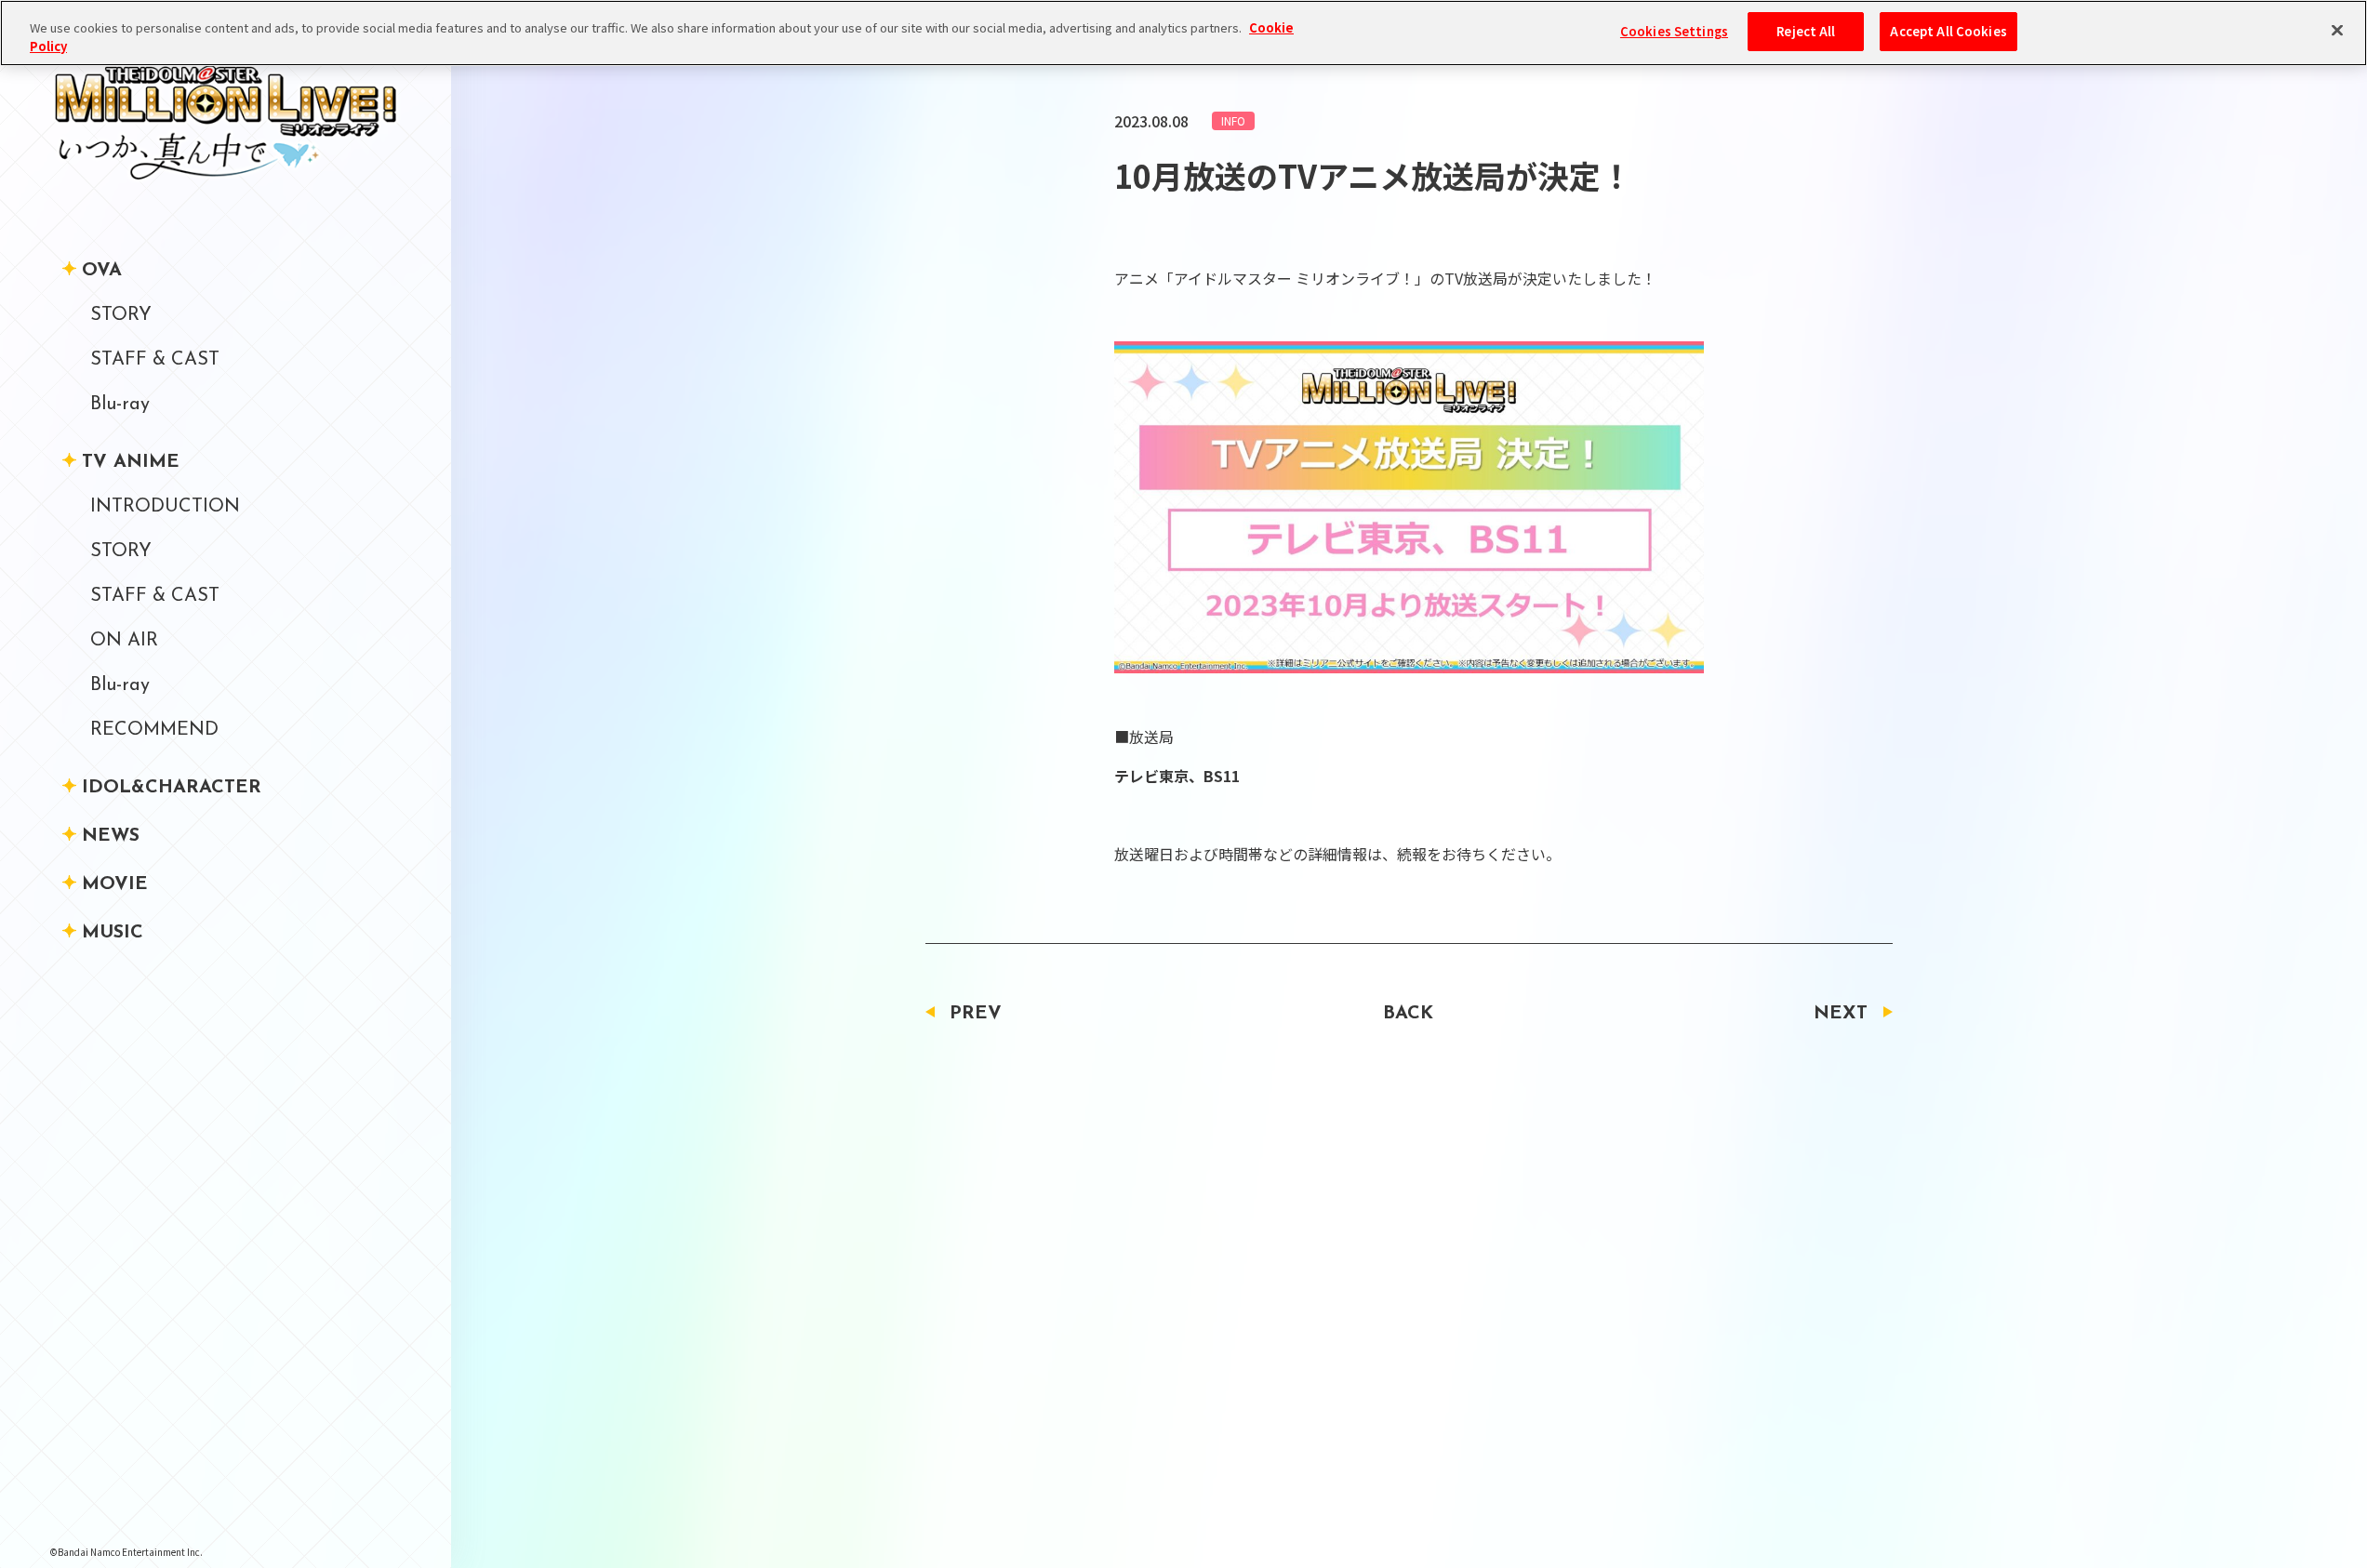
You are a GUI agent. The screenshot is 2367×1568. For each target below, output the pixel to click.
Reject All (1805, 31)
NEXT (1841, 1013)
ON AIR (124, 640)
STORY (121, 315)
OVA (102, 270)
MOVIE (115, 884)
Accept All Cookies (1948, 31)
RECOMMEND (154, 730)
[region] (1183, 33)
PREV (976, 1013)
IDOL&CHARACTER (171, 787)
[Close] (2337, 30)
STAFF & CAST (154, 360)
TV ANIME (131, 462)
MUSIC (112, 933)
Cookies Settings (1674, 31)
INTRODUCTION (165, 507)
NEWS (111, 836)
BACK (1408, 1013)
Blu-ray (120, 404)
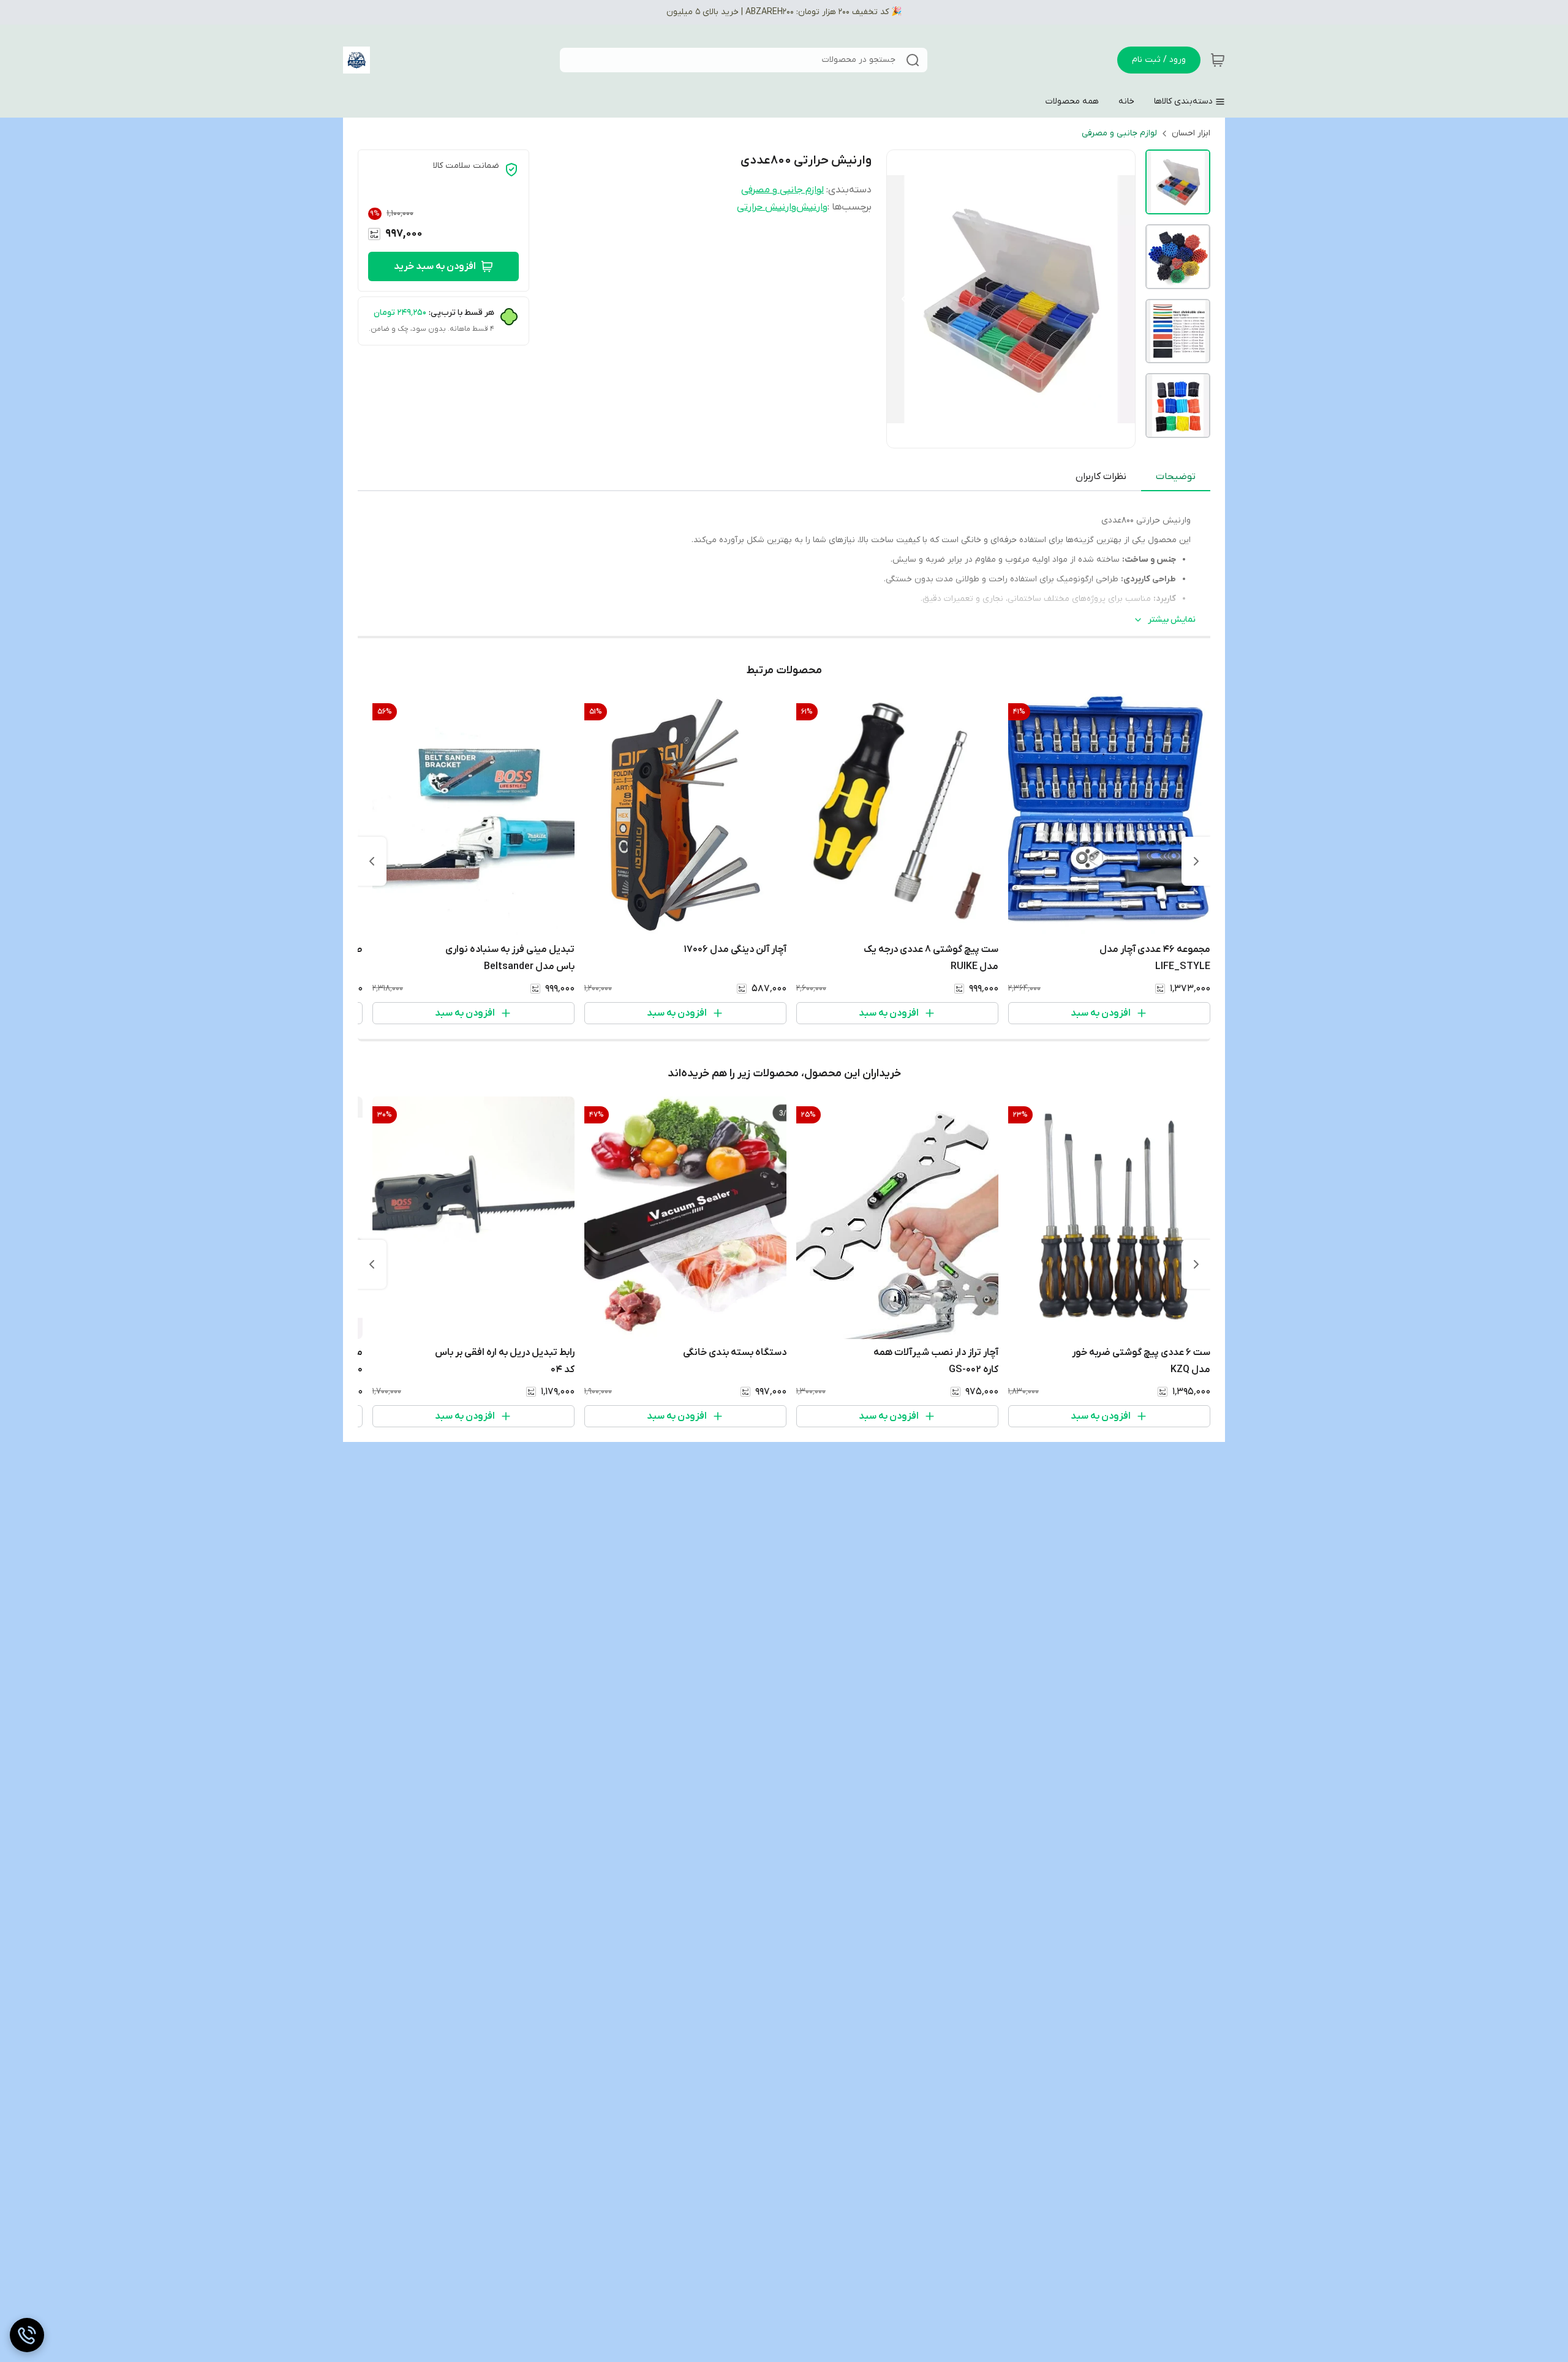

━━━

Print all of the records shown above exactly, leaving out each picture.

You are a GUI agent. The screenshot is 2367×1568. For each target below, output the pixel to click.
Reject All (1805, 31)
NEXT (1841, 1013)
ON AIR (124, 640)
STORY (121, 315)
OVA (102, 270)
MOVIE (115, 884)
Accept All Cookies (1948, 31)
RECOMMEND (154, 730)
[region] (1183, 33)
PREV (976, 1013)
IDOL&CHARACTER (171, 787)
[Close] (2337, 30)
STAFF & CAST (154, 360)
TV ANIME (131, 462)
MUSIC (112, 933)
Cookies Settings (1674, 31)
INTRODUCTION (165, 507)
NEWS (111, 836)
BACK (1408, 1013)
Blu-ray (120, 404)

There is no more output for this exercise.